Landeshauptmann Arno Kompatscher hat deswegen nun die Staatsanwaltschaft eingeschalten. Der SVP-Spitzenkandidat erklärte, weshalb aus seiner Sicht unbedingt rechtliche Schritte notwendig seien: "'Säubern und ausmerzen' war auch die Sprache der Nationalsozialisten. So etwas darf in Südtirol keinen Platz haben."

CPI-Politiker Andrea Bonazza hat die Botschaft indes via Facebook noch bekräftigt: "'Südtirol reinigen, ja! - dieses wunderschöne Land von jenen reinigen, die es bis heute schlecht regiert haben und Städte und Täler mit Einwanderern bevölkert haben."

Achtung vor Hetze

Auch die Freiheitlichen und die Lega werden für ihre Wahlwerbung kritisiert. So meinte der Landtagskandidat Josef Tschöll von der SVT-Wirtschaft, dass die Botschaften "Südtiroler zuerst" bzw. "Prima gli italiani" (Anm.: Italiener zuerst) im Umkehrschluss auch nichts anderes als "Ausländer raus" bedeuten würden.

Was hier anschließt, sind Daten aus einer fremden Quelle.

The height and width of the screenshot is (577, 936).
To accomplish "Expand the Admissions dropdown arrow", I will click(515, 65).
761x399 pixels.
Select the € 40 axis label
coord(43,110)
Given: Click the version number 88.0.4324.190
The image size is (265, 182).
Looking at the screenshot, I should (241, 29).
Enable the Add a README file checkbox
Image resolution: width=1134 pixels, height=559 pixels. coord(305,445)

"Zeigen wir Populisten und Hetzern die Stirn. Als Südtiroler dürfen wir uns nicht wegducken, sondern wir müssen aufstehen", so Tschöll, der weiter mahnt: "Immer stärker und lauter wird die Hetze gegen die Schwachen in unserer Gesellschaft und jene verantwortungsvollen Politiker die nicht Populismus betreiben, sondern sich den Werten der Demokratie, des friedlichen Zusammenlebens der Bevölkerung und der Sicherung von sozialem Frieden und Wohlstand verpflichtet fühlen."

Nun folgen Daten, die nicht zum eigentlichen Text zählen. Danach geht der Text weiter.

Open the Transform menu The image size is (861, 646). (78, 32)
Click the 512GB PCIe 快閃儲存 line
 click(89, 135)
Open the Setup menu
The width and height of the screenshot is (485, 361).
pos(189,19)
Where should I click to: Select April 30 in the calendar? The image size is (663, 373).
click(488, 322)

Im Video: Ein Statement vom Südtiroler Landeshauptmann Kompatscher:

Das Statement im Wortlaut: "Es kann nicht wahr sein, dass billiger Wahlkampf auf Kosten der Schwächsten der Gesellschaft gemacht wird. Ich habe ja schon irgendwo befürchtet, dass es politische Gruppierungen geben wird, die mit Angst, Neid und Hass versuchen Stimmen zu gewinnen. Aber das, was die Neofaschisten mit ihrem Plakat gemacht haben, erfüllt aus meiner Sicht auch den Tatbestand des italienischen Strafgesetzbuches im Bezug auf Aufstachelung zum Rassenhass, zur ethnischer Diskriminierung. Deshalb habe ich auch eine entsprechende Eingabe bei der Staatsanwaltschaft gemacht. So etwas darf es in unserer Gesellschaft nicht geben."